Le Futur
C'est loin, là-bas, c'est loin, le futur
polychrome. Peut-être dans un univers
parallèle vers lequel les rails du temps
ne bifurqueront jamais : le responsable
- s'il en est un - de l'aiguillage, étant non pas
un dieu hypothétique ou quelque Moire
mais simplement nous-même, l'Humanité.
Oui, peut-être, dans un univers parallèle
ce futur, que j'imagine polychrome
comme un tableau de Carpaccio
ou du moine Fra Angelico, ou encore
une miniature persane, ou l'un de ces
rouleaux chinois démesurés sur lequel
un lettré a cherché à peindre le Pays
des Immortels, ce futur nous attend
depuis si longtemps qu'il paraît endormi
et quasi comateux ! Plus de deux mille
ans que les peuples en rêvent ! A sa façon
chacun le représente, avec ses simples
espérances, avec son quotidien magnifié
dont les journées d'étain seraient trans-
mutées en or ; dont les déserts d'or sec
se couvriraient d'une grasse pelouse
uniformément verte, les dunes seraient
des collines douces, émaillées de crocus,
de coquelicots écarlates et de marguerites
par milliers jusqu'à l'horizon transparent,
bleu comme un vitrage qui donnerait
sous la mer : toutes sorte de poissons
volants roses, indigo, jaune vif, s'y
croiseraient nonchalamment, là-haut,
tandis que sur fond d'étoiles et de galets
diaprés, de somptueux oiseaux d'Amazonie
jacasseraient parmi les algues ou perchés
sur des branches de corail piquetées
de pâquerettes rétractiles.
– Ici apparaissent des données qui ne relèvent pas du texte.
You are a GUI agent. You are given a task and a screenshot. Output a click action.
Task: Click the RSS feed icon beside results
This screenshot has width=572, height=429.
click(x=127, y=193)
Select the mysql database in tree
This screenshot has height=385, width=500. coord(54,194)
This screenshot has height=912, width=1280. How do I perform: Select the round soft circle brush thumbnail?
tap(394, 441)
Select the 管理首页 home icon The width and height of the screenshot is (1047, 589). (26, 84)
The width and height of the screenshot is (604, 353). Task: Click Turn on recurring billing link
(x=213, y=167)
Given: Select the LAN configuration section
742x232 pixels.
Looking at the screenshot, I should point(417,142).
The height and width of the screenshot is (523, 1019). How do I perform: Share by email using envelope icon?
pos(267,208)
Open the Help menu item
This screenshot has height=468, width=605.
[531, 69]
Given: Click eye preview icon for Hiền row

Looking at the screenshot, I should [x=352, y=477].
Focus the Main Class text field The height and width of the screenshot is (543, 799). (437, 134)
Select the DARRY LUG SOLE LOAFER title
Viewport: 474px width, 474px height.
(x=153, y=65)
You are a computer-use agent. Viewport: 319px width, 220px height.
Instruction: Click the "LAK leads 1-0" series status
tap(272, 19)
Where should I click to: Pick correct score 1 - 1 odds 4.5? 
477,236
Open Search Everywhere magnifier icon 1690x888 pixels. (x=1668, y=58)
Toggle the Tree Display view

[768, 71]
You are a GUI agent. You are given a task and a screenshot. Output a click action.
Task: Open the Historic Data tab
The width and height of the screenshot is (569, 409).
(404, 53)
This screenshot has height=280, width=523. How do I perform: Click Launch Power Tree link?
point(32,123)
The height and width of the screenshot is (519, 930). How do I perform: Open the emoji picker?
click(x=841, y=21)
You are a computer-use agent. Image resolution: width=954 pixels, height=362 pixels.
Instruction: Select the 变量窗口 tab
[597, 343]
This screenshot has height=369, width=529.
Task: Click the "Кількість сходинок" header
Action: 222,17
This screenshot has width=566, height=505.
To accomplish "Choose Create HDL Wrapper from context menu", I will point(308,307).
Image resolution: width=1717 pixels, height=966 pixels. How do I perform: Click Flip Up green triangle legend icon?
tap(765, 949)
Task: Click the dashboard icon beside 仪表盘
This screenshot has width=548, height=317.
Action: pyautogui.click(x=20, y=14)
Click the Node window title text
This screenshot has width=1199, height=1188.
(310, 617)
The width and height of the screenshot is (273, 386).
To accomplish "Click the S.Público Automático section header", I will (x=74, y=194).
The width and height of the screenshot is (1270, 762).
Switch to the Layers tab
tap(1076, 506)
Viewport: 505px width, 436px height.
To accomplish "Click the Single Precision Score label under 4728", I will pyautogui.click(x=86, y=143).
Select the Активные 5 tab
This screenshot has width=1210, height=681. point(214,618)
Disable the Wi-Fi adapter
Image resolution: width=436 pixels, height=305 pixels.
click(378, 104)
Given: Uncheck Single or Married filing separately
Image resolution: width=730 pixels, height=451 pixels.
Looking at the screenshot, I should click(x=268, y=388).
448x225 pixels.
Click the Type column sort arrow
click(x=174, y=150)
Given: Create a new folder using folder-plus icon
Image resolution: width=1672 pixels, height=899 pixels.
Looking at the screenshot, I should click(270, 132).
Des courants frais,
odeurs d'amande et de menthe, circuleraient
partout, telles d'invisibles écharpes emportant
dans leurs plis, jusqu'aux clochers de villages
paisibles, l'argentin clapot des vagues
qui viendrait, séduit par les pentes de lavandes
se marier au balancement cuivré des campanes
du soir. Des courants que la moindre rivière,
entre les arbres, voudrait suivre à l'instar
d'un serpent qui tente, à grand renfort
de sinuosités, d'échapper à sa queue !
Bras fermes, des hommes robustes
et des femmes pleines de santé,
vaqueraient aux travaux nécessaires.
Des enfants aux belles dents joueraient
à portée de regard, et quand on les verrait
rire, l'air s'illuminerait d'une musique
de serpentins étincelants qui s'en iraient
dans l'infini rejoindre le soleil...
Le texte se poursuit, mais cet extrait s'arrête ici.